■ WRITTEN INSTRUCTION: Please return each of these records line for line, unchanged.
[start of DATA SUPPLIED]
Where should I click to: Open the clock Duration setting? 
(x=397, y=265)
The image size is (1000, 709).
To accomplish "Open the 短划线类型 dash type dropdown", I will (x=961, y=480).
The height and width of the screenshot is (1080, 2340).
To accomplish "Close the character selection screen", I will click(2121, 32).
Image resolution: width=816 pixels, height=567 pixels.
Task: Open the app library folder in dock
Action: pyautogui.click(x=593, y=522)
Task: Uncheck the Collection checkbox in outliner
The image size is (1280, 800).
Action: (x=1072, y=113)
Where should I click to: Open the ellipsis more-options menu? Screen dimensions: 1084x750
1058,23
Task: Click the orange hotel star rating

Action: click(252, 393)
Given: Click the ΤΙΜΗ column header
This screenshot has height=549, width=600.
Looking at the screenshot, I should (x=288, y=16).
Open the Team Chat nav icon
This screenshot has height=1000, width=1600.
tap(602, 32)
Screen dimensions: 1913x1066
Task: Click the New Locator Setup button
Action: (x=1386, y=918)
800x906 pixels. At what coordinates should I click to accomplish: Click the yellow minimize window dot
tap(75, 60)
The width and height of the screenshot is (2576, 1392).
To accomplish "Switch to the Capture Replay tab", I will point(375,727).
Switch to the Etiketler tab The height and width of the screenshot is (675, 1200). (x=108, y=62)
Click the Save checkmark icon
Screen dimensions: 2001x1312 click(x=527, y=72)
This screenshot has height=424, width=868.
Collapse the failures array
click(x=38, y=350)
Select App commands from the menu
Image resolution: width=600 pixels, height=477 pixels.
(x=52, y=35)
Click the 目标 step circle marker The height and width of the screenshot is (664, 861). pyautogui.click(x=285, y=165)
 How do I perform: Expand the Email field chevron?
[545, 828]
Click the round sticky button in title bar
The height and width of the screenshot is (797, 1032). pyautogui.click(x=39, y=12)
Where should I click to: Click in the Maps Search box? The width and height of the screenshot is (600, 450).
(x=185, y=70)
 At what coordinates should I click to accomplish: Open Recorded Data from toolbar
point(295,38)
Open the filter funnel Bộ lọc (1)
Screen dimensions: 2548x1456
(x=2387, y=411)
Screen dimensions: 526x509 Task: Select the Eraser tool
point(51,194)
[end of DATA SUPPLIED]
■ THE REPLY:
Where should I click to: Open the clock Duration setting? 
(x=397, y=265)
The image size is (1000, 709).
To accomplish "Open the 短划线类型 dash type dropdown", I will (x=961, y=480).
The height and width of the screenshot is (1080, 2340).
To accomplish "Close the character selection screen", I will click(2121, 32).
Image resolution: width=816 pixels, height=567 pixels.
Task: Open the app library folder in dock
Action: pyautogui.click(x=593, y=522)
Task: Uncheck the Collection checkbox in outliner
The image size is (1280, 800).
Action: (x=1072, y=113)
Where should I click to: Open the ellipsis more-options menu? Screen dimensions: 1084x750
1058,23
Task: Click the orange hotel star rating

Action: click(252, 393)
Given: Click the ΤΙΜΗ column header
This screenshot has height=549, width=600.
Looking at the screenshot, I should (x=288, y=16).
Open the Team Chat nav icon
This screenshot has height=1000, width=1600.
tap(602, 32)
Screen dimensions: 1913x1066
Task: Click the New Locator Setup button
Action: (x=1386, y=918)
800x906 pixels. At what coordinates should I click to accomplish: Click the yellow minimize window dot
tap(75, 60)
The width and height of the screenshot is (2576, 1392).
To accomplish "Switch to the Capture Replay tab", I will point(375,727).
Switch to the Etiketler tab The height and width of the screenshot is (675, 1200). (x=108, y=62)
Click the Save checkmark icon
Screen dimensions: 2001x1312 click(x=527, y=72)
This screenshot has height=424, width=868.
Collapse the failures array
click(x=38, y=350)
Select App commands from the menu
Image resolution: width=600 pixels, height=477 pixels.
(x=52, y=35)
Click the 目标 step circle marker The height and width of the screenshot is (664, 861). pyautogui.click(x=285, y=165)
 How do I perform: Expand the Email field chevron?
[545, 828]
Click the round sticky button in title bar
The height and width of the screenshot is (797, 1032). pyautogui.click(x=39, y=12)
Where should I click to: Click in the Maps Search box? The width and height of the screenshot is (600, 450).
(x=185, y=70)
 At what coordinates should I click to accomplish: Open Recorded Data from toolbar
point(295,38)
Open the filter funnel Bộ lọc (1)
Screen dimensions: 2548x1456
(x=2387, y=411)
Screen dimensions: 526x509 Task: Select the Eraser tool
point(51,194)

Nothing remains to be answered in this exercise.